> Görev:
Aşağıdaki sayfa metninden "Diğer dertlerimizi unutamamışken" sözleriyle başlayıp "Yorulmuşuz arkadaşlar." sözlerine kadar uzanan bölümü olduğu gibi çıkarın.

> Sayfa Metni:
______________________________

Sistemler bir bir değiştirilirken…

Hızlı devşirilen medya grupları varken…

Yargıya güvenini yitirmiş insanların sayıları artarken...

Eleştiri hakkı ellerinden alınmış gazeteciler soluk bakışlarla sağa sola bakarken...

Bir çocuk cezaevi kapısında babasını beklerken...

Onun bunun elinde oyuncak olmuş kamu arazileri farklı kulvarlarda kullanılırken...

Bir birini tutmayan TUİK’in açıklamalarına vatandaş yetişemezken...

Göstermelik olmaya yakın TBMM’sinde vekiller birbirlerine olmadık sözler söylerken...

Her gün başka bir acı olan kadın cinayetleri hız kesmeden devam ederken...

Gerilimler, sinir bozukluları, dengesizlikler toplumu sararken...

Bir kahve içeyim dedim; rahmetli Bülent Ecevit’in darbeden sonra İstanbul’da bir kahvehanede sandalye üzerinde gazetecinin sorduğu, “Bundan sonra hayatınızı ne ile idame ettireceksiniz?” sorusu üzerine Ecevit’in, “Halkımın yoksulluğu yanında benim hayatımın ne önemi vardır.” söylemine takıldım.

Şimdi sağa bakıyorum işçi mağdur, memur mağdur, sola bakıyorum çiftçi mağdur, galiba hepimiz mağduruz. 

***

Bu süreçler yaşanırken hangi tabloda, toplumsal barışı, aydınlığı, huzuru, mutluluğu göreceğiz?

Ya sağlığımız...

Diğer dertlerimizi unutamamışken üstüne üstlük dünyanın sorunu olan Covid-19’un ölümcül endişeleri ile baş başa kalmışız...

Her gün ellerimizden kayıp giden değerlerimiz birbirlerini izlerken aşı geldi gelecek, şu aşı böyle bu aşı şöyle söylentileri ortasında halen yerli yerinde biriyle tanışamamışken…

Yaşlılık sendromu ile arkadaşlığımızı yaşarken...

Yaşlanmak için değil de yaşayarak yaşlanmayı amaçlasak da anladık ki yorgun Türkiye’de hepimiz yorgunuz.

Yorulmuşuz arkadaşlar.

***

Nisan ayında kendi aşımızı kullanıma hazır hale getireceğiz diyorlar.

Bakıyoruz, hangi tesislerde?

Refik Saydam Hıfzısıhha açık değil ki.

Şu an açık olsaydı 40 milyon dolar karşılığı aşılar temin edilirdi.

Şimdi dışarıya bağımlı olduk 200 milyon dolara mal oluyor.

______________________________

Toplanan veriler
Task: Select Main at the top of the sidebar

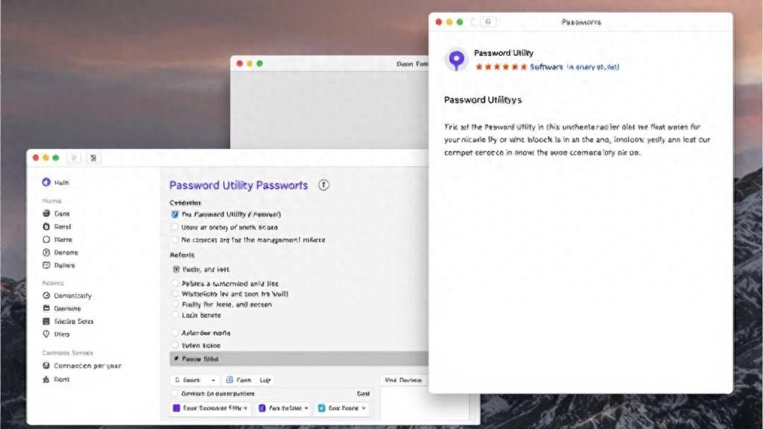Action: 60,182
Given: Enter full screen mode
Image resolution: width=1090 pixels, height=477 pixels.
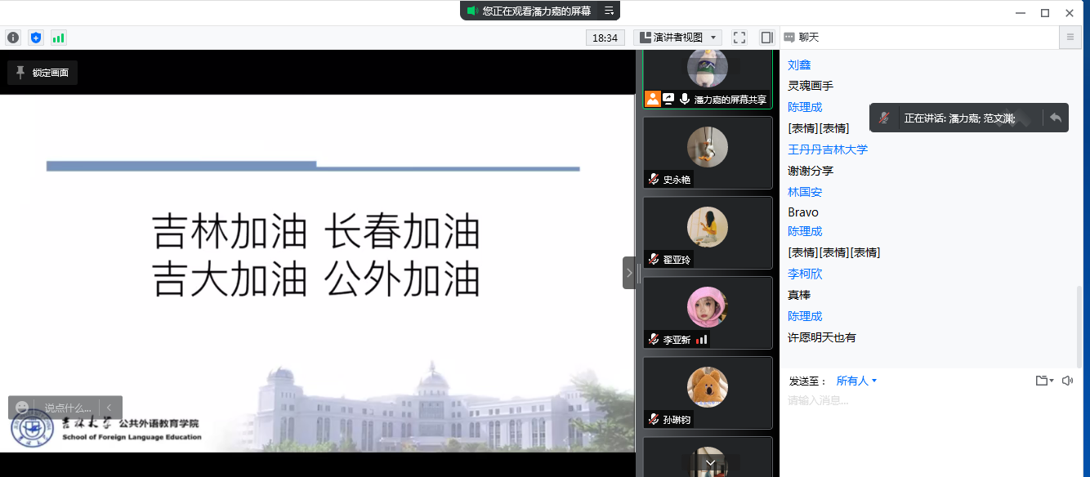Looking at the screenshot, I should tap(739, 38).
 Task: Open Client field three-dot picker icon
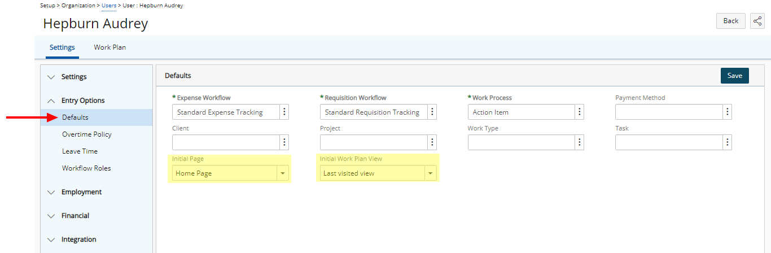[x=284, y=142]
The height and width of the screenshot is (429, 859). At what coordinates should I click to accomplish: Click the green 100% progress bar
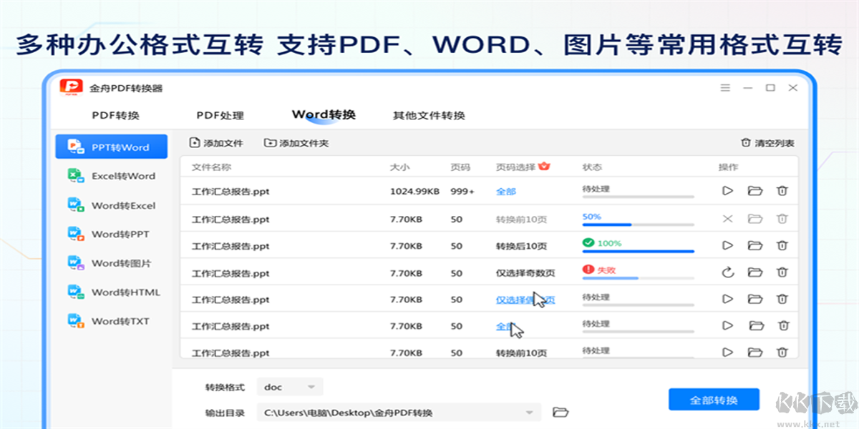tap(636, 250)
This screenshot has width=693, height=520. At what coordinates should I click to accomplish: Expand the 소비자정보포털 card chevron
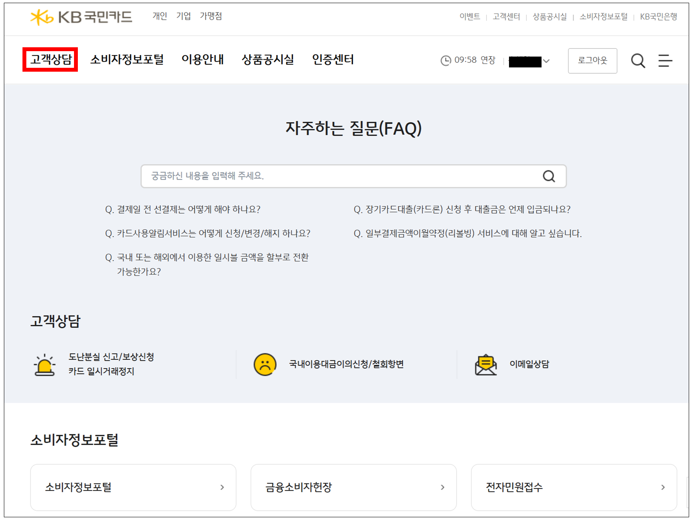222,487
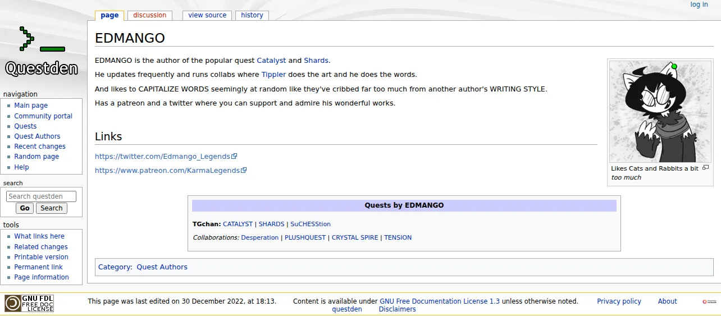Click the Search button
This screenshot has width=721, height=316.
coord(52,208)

______________________________

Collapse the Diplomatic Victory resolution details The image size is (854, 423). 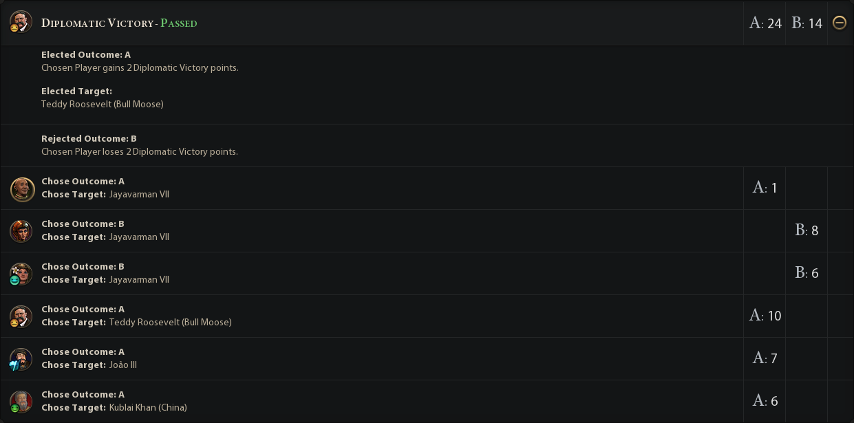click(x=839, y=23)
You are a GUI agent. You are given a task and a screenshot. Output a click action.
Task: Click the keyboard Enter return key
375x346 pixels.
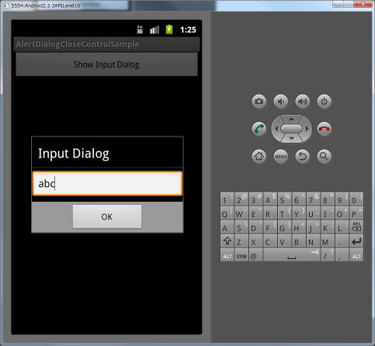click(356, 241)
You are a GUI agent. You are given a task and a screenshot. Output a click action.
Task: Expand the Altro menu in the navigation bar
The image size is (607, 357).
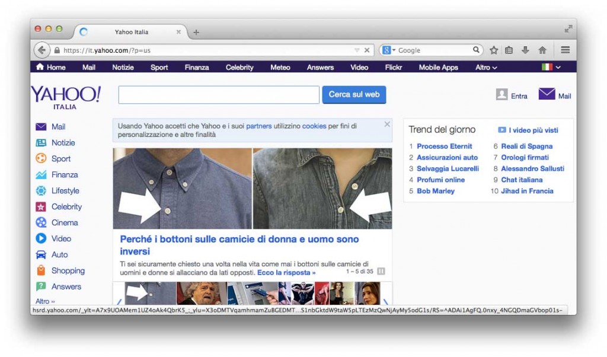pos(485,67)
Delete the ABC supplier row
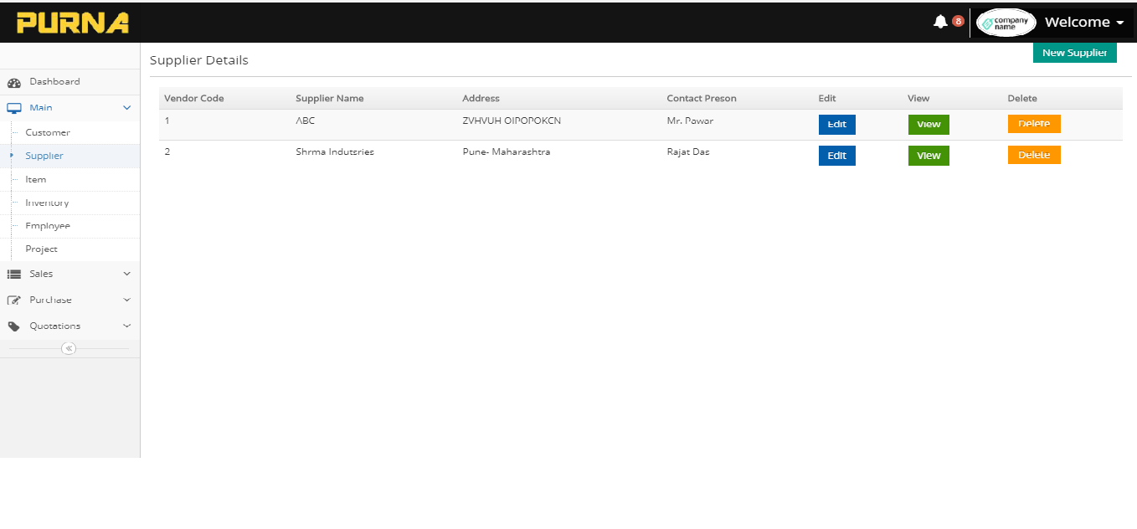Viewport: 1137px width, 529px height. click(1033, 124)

______________________________

> Alıştırmanın Çözümü:
Diğer dertlerimizi unutamamışken üstüne üstlük dünyanın sorunu olan Covid-19’un ölümcül endişeleri ile baş başa kalmışız...

Her gün ellerimizden kayıp giden değerlerimiz birbirlerini izlerken aşı geldi gelecek, şu aşı böyle bu aşı şöyle söylentileri ortasında halen yerli yerinde biriyle tanışamamışken…

Yaşlılık sendromu ile arkadaşlığımızı yaşarken...

Yaşlanmak için değil de yaşayarak yaşlanmayı amaçlasak da anladık ki yorgun Türkiye’de hepimiz yorgunuz.

Yorulmuşuz arkadaşlar.